Newtons method allows you to approximate the solution(a real zero) to an equation given an initial estimate. Newton’s method is an iterative process. Newton’s method involves finding the derivative of a function and using it to find the solution you are looking for. Newton’s method can be stated as follows:
If \(f\) is a differentiable function and \(r\) is a zero of \(f\) that is real and \(x_n\) is an approximation to \(r\) then the next approximation \(x_{n+1}\) is given by:
\[ x_{n+1}=x_n-\frac{f(x_n)}{f'(x_n)} \]
One quirk to newtons method is that it does not guarantee that \(x_{n+1}\) is a better approximation of \(r\) than \(x_n\). You must also be careful in choosing the first approximation. Make sure that \(f'(x_n)\) is not close to 0 when making your initial prediction. Newton’s method also does not work when \(f'(x_n)\) equals 0. Here is a general guideline when using newton’s method: If you need an accuracey of \(k\) decimal places you should approximate each of the successive iterations to \(k\) decimal places and stop iterating when two successive iterations are the same. Now, lets look at an example.
In this example we are going to use Netwon’s method to approximate the real zeros of the function \(f(x) = x^3 + 4x - 3\). The derivative of this function is \(f'(x) = 3x^2 + 4\). The graph of \(f\) looks like the following:
We are going to make an initial estimate of 0.7. When we set up Newton’s formula it looks like this:
\[ x_{n+1} = x_n-\frac{x_{n}^3 + 4x_n - 3}{3x_{n}^2 +4} \]

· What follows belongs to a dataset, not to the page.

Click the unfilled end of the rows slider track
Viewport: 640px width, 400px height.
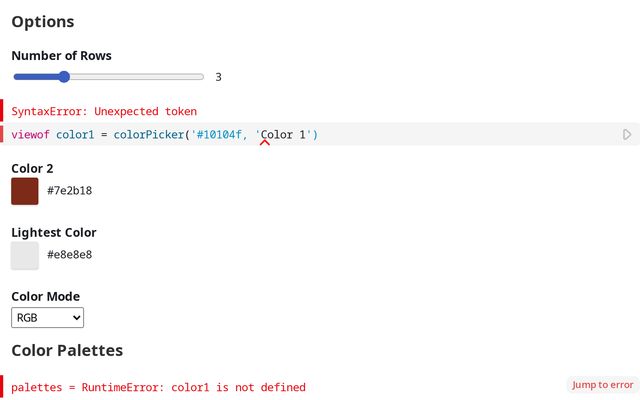[137, 77]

Plugging our value 0.7 into this formula, we get this:
\[ x_2 = 0.7-\frac{0.7^3+2.8-3}{2.1^2+4}=0.683 \]
\[ x_3 = 0.683-\frac{0.683^3 + 2.732 - 3}{2.049+4}=0.67683 \]
\[ x_4 = 0.67683-\frac{0.67683^3 + 2.7073 - 3}{2.0305+4}=0.67469 \]
While we did not follow our previously established guidelines, we did get a pretty good approximation of the zero. This is a very simple demonstration of Newton’s method and it works pretty well.